The hawk ended up spending 2 nights in the granary because it just would not fly out. On Thursday Ray (the trapper) caught it with a net and took it away. I wish it could have stayed because the sparrows got pretty scarce while it was around.”

We think this was a Sharp Shinned Hawk or a Coopers Hawk. If any readers are knowledgeable on the subject please reply and let us know the breed of this hawk. Just as our predecessors would in 1845 we can only respond by being vigilant and keeping the barns locked up tight at night.

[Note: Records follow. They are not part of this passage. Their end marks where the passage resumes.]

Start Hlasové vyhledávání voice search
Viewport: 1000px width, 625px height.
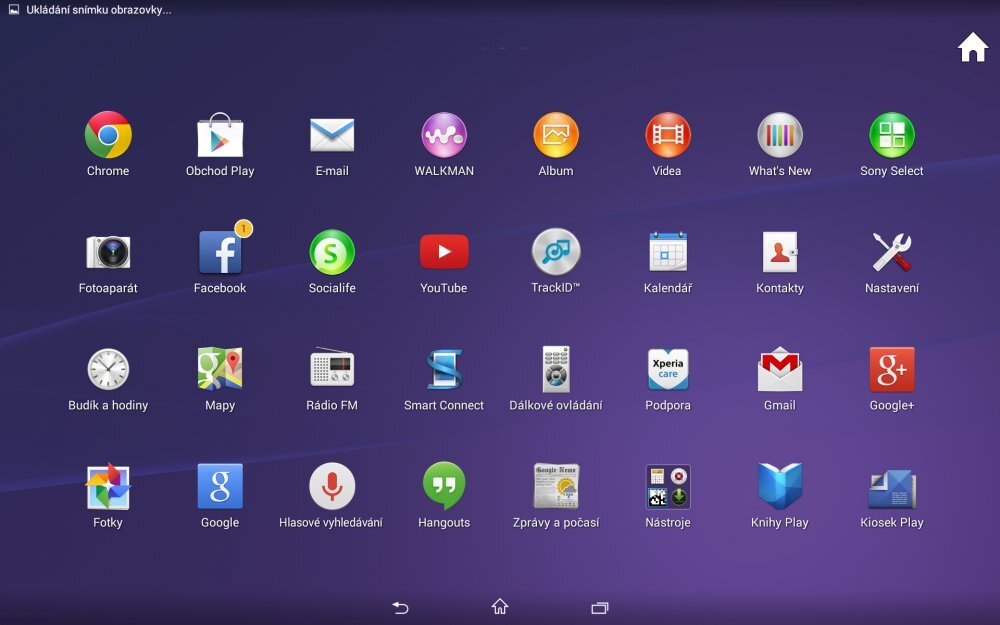click(x=331, y=488)
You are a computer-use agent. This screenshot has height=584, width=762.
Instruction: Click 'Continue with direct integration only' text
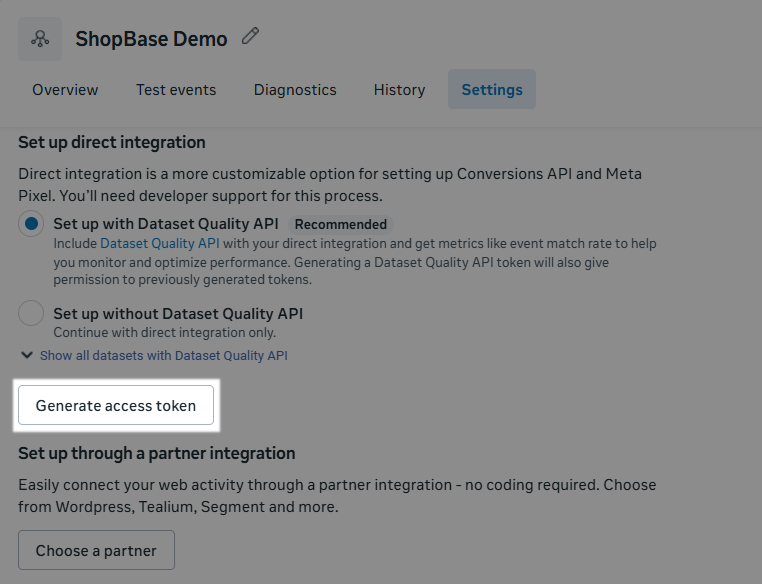[x=164, y=332]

Hopefully this will be the end of our adventures with hungry wildlife this winter.

Wednesday, January 20, 2010

Blacksmiths Seeking Knowledge: Traveling to Conferences and Hammer-ins

In two weeks time I have made two trips, spent 6 days driving, and covered 2,400 miles to get to Blacksmith’s conferences and Hammer-ins. My travels illustrate the lengths to which Blacksmiths will go to network and add to their skills. There are events large and small at all times of the year and all across the nation. This is the culmination of a long road that began with the first National Blacksmithing Conference in 1973.

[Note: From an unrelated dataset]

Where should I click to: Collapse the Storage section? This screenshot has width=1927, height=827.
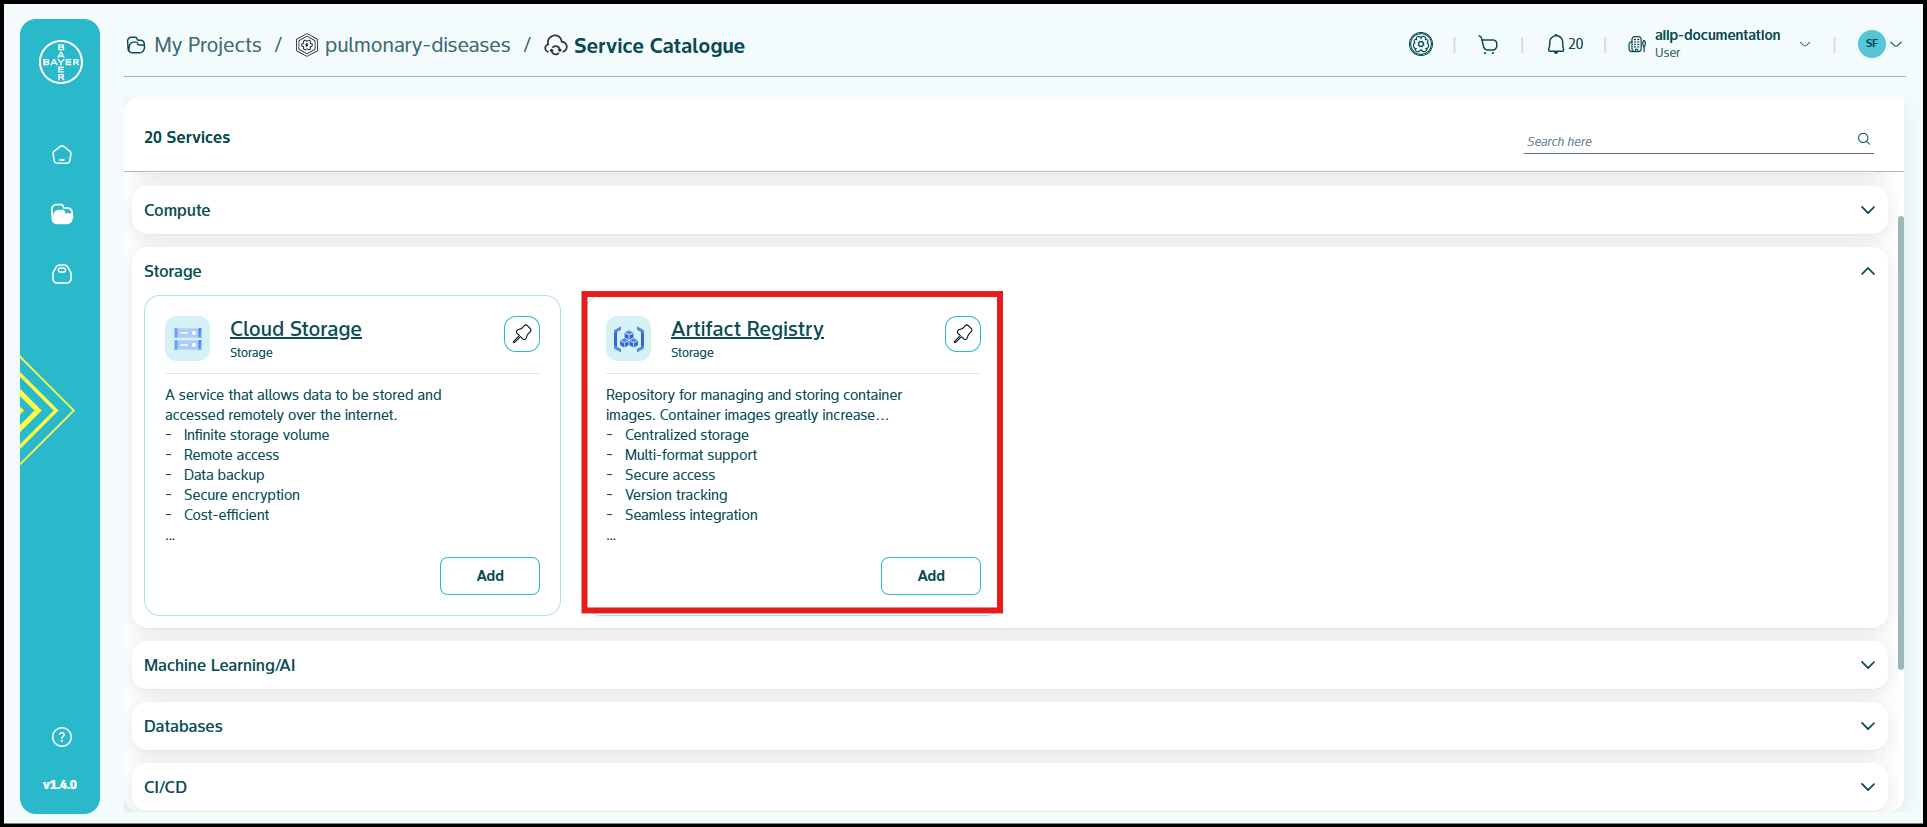click(x=1867, y=271)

One on one tutorial classes such as we offer at The Farmers’ Museum are one of the fastest ways to develop new skills. Memberships in educational organizations are another good way to learn new skills and meet others interested in blacksmithing. There are over 50 organizations nationwide. All hold educational workshops called “hammer-ins”. They may teach everything from basic skills to advanced classes in forge welding, tool making, or other needed skills.

Here are a few notable Hammer-in’s and events planned for this year by organizations that seek to preserve and teach about blacksmithing.

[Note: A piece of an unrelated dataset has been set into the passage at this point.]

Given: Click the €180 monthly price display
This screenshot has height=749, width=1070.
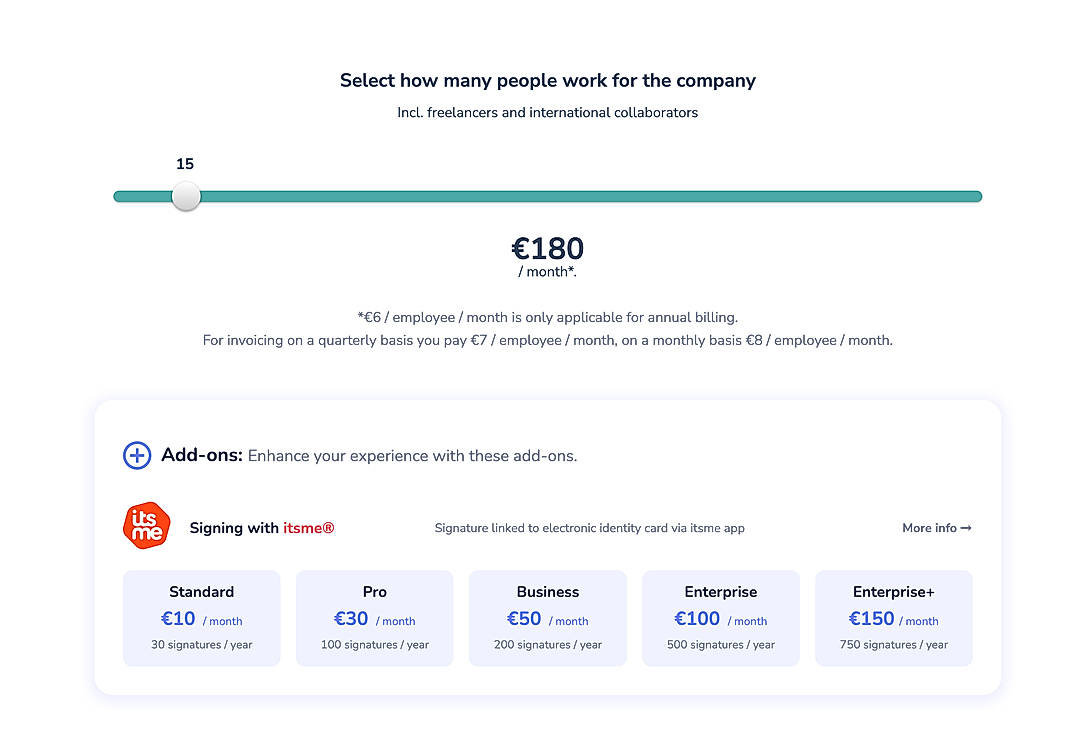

April & September 2010. Northeastern Blacksmiths spring Hammer-in at Ashokan, NY.

April & October 2010. New York State Designer Blacksmiths Spring & Fall Hammer-ins. More information should be available on the web site in coming months.

June 2-5th, 2010: Artist Blacksmith Assoc. of North America’s conference in Memphis, Tenn. This is huge event, with demonstrators and attendees for around the world.

Sept. 24, 25 & 26 Quad State Conference 2010: Southern Ohio Forge and Anvil’s Quad State Roundup. This may be the largest annual blacksmithing event in the U.S., and possibly in the world. There are at least 4 demonstrators presenting at a time, near 1,000 guests, and is a great place to find new and old tools.

This is just a small sampling of the conferences and learning opportunities this year.

Tuesday, January 12, 2010

Blacksmith Conferences

How can someone learn more about blacksmithing? Find and join the nearest blacksmithing organization. The U.S. is fortunate to have a nationwide organization (ABANA) as well as more than 50 state and regional organizations. These are non-profit groups run by volunteers with the goal of preserving and teaching the art of blacksmithing.

I have just returned from the "6th Annual Bill Gichner Memorial Hammer In" held by the Mid Atlantic Smiths Association. It is an example of the best features of a mid-sized blacksmith’s conference. The conference was held in a huge maintenance barn on a family farm in Maryland. The conference started with a huge Friday dinner and continued until after lunch on Sunday. Meals were provided as part of the conference fee, and I have never eaten better at a conference. The shrimp boil was my particular favorite.

There were two demonstrators that demonstrated by turn in 1.5 hour stints. The demonstrators, Kim Thomas and Pat Livengood, focused on methods to make classic elements of European inspired ironwork. Their work can be seen at: They worked right in front of the crowd, answered questions, and even held a slide show of their work in the evening after dinner. Easygoing and skilled demonstrators, they engage the audience and shared a tremendous amount of knowledge.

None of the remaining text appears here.